Try it -> Give again the lines of the data from its first line through the line with "Task: Click the Beispiele heading text". Change nothing.

Records shown ->
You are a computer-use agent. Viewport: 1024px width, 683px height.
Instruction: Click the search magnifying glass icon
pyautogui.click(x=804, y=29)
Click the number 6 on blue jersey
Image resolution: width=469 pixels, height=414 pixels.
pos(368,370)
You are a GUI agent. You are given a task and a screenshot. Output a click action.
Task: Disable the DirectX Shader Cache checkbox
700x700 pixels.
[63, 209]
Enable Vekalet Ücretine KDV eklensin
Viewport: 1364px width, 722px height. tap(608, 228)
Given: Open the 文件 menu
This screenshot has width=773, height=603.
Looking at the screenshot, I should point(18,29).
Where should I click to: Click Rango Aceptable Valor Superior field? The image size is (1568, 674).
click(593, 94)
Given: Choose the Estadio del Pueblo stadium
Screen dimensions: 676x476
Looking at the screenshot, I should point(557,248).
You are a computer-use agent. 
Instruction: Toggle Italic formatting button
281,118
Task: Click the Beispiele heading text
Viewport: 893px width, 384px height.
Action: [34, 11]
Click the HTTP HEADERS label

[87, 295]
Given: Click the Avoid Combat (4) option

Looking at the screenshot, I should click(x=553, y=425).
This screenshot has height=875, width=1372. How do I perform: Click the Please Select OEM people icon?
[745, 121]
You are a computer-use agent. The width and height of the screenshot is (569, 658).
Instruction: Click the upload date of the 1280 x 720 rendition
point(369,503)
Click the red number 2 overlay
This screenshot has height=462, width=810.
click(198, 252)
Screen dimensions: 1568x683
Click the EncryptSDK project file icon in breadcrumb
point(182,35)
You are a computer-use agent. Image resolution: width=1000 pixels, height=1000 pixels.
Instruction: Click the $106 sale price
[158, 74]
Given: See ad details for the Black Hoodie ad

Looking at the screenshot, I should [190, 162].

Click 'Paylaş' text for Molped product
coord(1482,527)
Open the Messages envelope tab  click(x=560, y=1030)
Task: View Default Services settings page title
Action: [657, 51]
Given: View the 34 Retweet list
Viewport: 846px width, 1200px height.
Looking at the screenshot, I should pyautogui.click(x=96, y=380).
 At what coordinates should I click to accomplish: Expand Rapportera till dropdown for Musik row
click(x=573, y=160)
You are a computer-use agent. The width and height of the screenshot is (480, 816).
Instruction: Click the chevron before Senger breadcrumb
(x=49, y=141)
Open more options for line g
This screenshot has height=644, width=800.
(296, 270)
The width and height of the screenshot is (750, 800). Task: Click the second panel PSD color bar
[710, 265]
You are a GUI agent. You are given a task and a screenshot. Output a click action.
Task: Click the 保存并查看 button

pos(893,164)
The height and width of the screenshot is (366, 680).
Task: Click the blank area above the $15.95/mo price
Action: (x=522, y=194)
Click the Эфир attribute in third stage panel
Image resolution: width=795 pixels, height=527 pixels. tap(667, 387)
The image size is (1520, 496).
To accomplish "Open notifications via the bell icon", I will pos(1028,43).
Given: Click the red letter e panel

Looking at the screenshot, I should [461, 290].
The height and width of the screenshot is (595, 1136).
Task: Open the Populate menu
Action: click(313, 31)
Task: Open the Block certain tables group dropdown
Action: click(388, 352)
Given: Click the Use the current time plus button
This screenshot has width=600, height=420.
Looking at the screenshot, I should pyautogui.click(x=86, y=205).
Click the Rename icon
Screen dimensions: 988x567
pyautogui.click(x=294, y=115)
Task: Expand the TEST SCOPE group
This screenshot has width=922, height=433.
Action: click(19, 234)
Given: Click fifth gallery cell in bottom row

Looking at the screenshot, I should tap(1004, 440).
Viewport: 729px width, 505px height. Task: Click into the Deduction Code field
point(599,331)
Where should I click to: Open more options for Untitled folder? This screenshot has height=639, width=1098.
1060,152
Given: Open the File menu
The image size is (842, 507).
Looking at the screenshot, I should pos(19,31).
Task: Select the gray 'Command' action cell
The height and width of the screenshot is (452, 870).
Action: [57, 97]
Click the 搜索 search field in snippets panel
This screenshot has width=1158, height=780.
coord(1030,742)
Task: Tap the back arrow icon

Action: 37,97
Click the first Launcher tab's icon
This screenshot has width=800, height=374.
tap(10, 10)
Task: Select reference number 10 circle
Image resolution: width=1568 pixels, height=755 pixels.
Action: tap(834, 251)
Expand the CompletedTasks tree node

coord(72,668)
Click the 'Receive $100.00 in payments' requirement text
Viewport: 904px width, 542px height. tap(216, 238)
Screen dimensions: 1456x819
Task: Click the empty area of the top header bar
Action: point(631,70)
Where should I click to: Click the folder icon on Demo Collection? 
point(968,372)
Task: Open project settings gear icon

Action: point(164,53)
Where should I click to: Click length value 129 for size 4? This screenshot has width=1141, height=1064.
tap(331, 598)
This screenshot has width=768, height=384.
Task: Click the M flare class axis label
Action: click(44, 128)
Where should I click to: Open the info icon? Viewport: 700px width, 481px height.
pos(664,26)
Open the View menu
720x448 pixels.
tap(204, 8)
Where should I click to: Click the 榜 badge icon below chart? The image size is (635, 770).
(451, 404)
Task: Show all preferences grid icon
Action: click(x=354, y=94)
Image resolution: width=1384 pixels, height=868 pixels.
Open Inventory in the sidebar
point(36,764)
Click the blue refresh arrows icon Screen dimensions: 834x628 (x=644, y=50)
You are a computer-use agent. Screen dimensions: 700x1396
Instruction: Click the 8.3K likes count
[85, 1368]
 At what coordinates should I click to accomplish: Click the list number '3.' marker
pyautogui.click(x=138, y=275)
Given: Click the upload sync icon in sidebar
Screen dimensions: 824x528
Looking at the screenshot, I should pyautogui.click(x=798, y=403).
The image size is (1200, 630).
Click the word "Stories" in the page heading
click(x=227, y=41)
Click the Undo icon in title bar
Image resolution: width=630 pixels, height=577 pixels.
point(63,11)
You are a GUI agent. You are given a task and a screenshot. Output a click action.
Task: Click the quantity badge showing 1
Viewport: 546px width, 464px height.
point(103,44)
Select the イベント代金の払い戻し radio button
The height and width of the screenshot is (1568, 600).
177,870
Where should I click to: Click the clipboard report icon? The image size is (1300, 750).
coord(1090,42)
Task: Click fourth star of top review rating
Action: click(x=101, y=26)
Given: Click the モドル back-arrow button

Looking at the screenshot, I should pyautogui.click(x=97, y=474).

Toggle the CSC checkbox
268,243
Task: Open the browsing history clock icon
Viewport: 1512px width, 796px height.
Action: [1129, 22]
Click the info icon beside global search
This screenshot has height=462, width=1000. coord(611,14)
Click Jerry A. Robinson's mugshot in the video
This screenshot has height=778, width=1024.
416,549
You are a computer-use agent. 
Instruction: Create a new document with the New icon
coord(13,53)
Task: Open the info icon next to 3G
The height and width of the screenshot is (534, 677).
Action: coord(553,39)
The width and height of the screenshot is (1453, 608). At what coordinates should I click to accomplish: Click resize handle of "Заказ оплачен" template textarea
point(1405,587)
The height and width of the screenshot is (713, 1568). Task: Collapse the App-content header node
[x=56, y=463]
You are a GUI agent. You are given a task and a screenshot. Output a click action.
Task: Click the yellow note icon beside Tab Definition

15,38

Answer ->
You are a computer-use agent. Viewport: 1024px width, 683px height.
Instruction: Click the search magnifying glass icon
pyautogui.click(x=804, y=29)
Click the number 6 on blue jersey
Image resolution: width=469 pixels, height=414 pixels.
pos(368,370)
You are a GUI agent. You are given a task and a screenshot. Output a click action.
Task: Disable the DirectX Shader Cache checkbox
700x700 pixels.
[63, 209]
Enable Vekalet Ücretine KDV eklensin
Viewport: 1364px width, 722px height. tap(608, 228)
Given: Open the 文件 menu
This screenshot has width=773, height=603.
Looking at the screenshot, I should point(18,29).
Where should I click to: Click Rango Aceptable Valor Superior field? The image size is (1568, 674).
click(593, 94)
Given: Choose the Estadio del Pueblo stadium
Screen dimensions: 676x476
Looking at the screenshot, I should point(557,248).
You are a computer-use agent. 
Instruction: Toggle Italic formatting button
281,118
Task: Click the Beispiele heading text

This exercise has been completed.